**Goal of the exercise**
Rewrite the lines from the one containing "Find the location" through the one containing "y-axis-label-line-1: Yield of", inclusive, swapping "particular element" for "specific element" and leaving everything else unchanged. Leave the pictures out of your answer.

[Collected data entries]
########################################

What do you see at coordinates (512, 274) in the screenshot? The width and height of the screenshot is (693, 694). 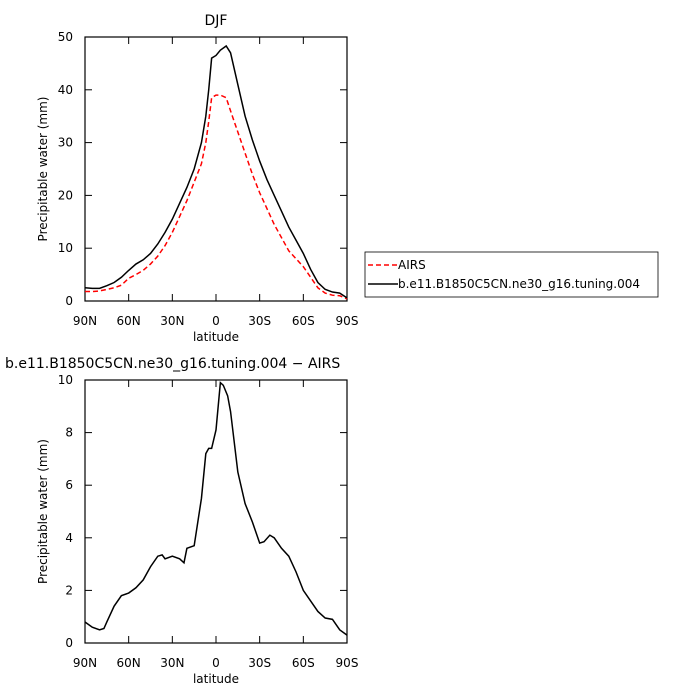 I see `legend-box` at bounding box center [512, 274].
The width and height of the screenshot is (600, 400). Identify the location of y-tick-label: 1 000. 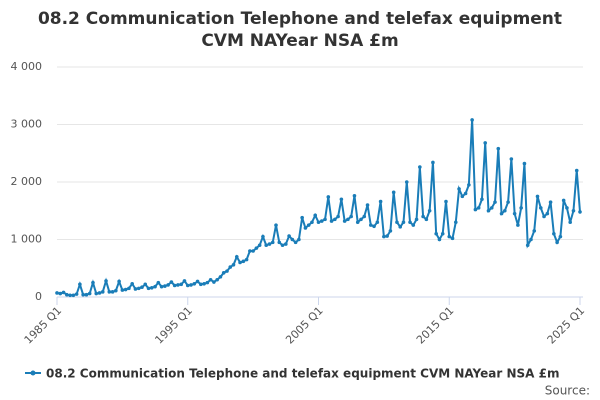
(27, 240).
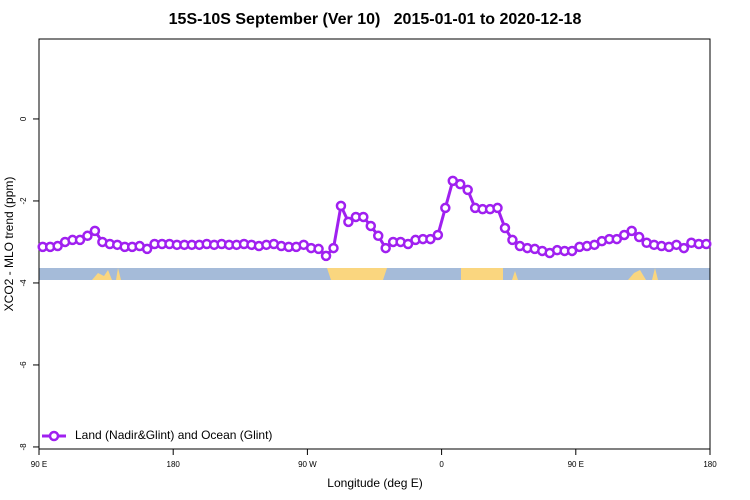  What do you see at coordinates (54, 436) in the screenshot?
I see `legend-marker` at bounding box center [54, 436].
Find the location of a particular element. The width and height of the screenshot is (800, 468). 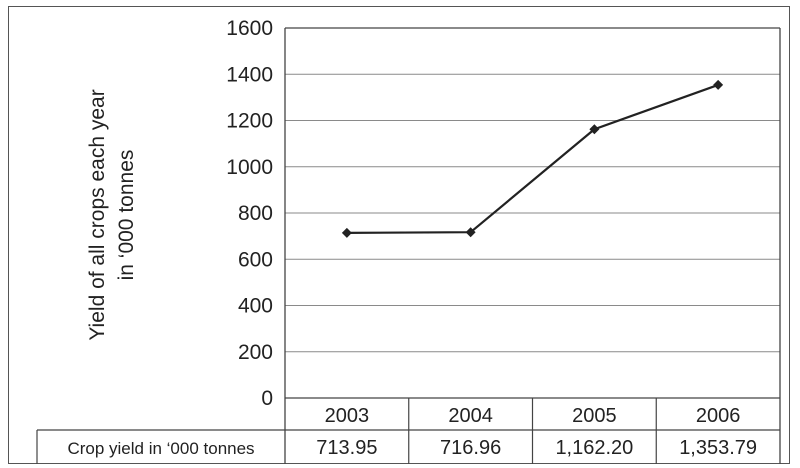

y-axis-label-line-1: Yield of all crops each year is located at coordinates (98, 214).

########################################

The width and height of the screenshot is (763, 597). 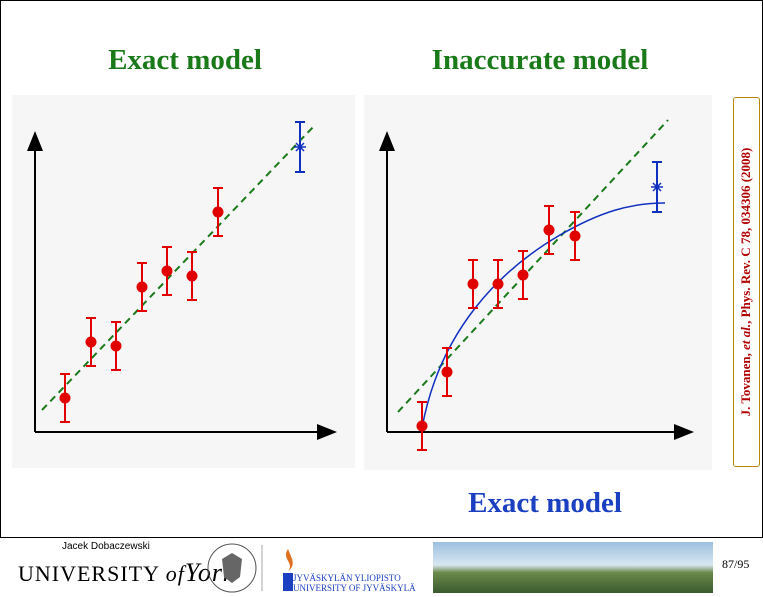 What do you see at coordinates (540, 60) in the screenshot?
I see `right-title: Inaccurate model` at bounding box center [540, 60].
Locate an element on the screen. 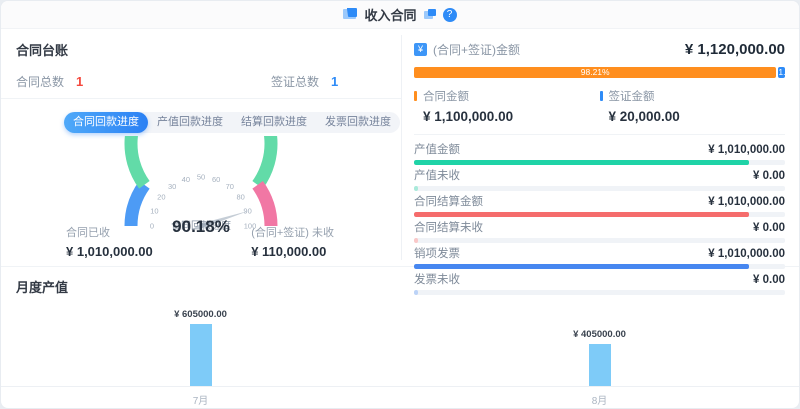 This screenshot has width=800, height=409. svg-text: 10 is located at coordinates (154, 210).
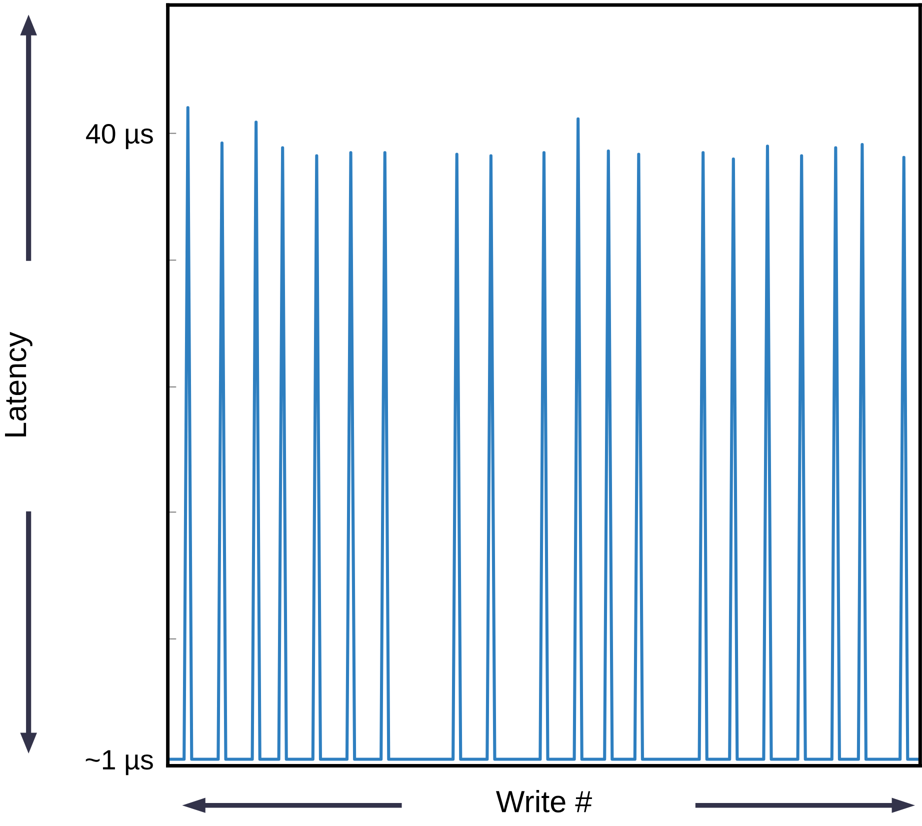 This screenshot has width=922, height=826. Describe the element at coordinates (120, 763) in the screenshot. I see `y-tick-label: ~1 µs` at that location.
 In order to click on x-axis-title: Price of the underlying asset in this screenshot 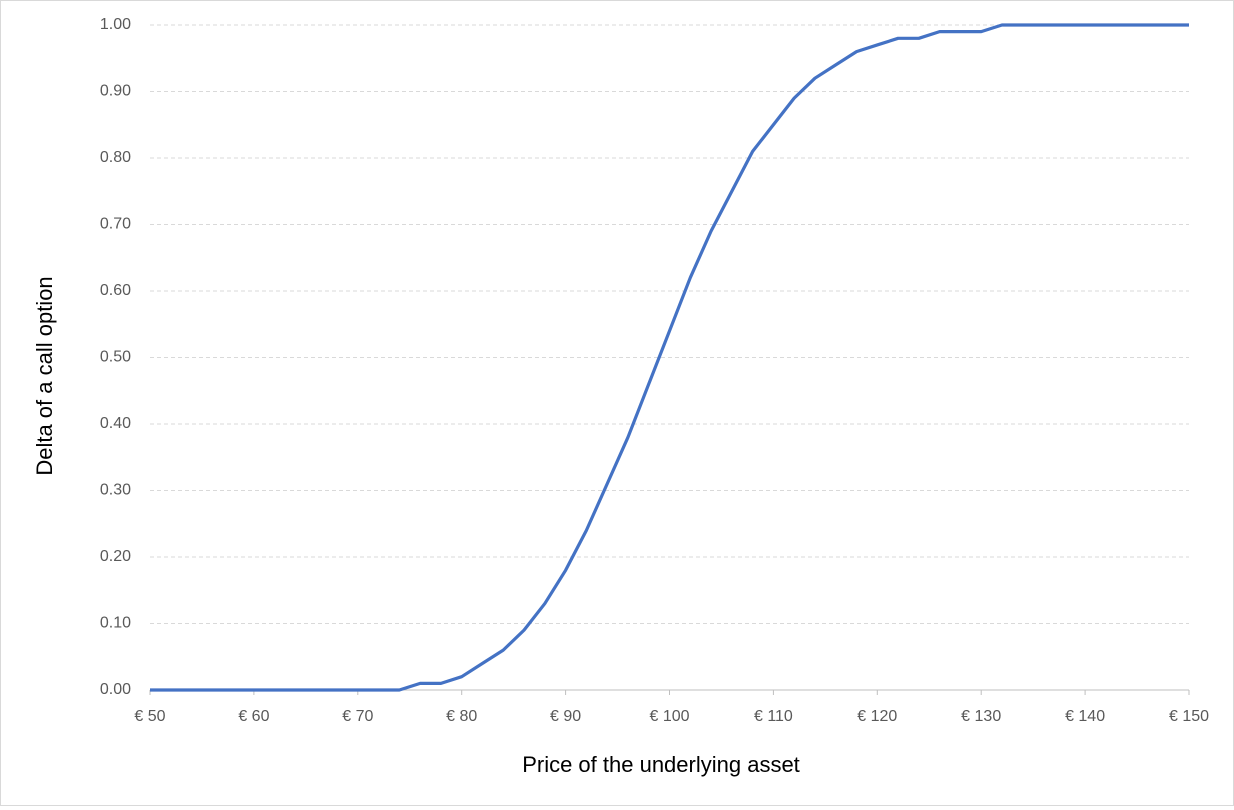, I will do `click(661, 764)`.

########################################

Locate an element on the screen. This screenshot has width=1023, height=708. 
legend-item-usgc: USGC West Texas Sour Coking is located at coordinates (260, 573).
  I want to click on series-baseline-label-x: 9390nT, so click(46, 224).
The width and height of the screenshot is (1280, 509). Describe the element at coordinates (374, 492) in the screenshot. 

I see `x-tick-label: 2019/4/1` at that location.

########################################

**Completed exercise**
Find the location of a specific element. The width and height of the screenshot is (800, 468). 

y-axis-label-line-1: Yield of all crops each year is located at coordinates (98, 214).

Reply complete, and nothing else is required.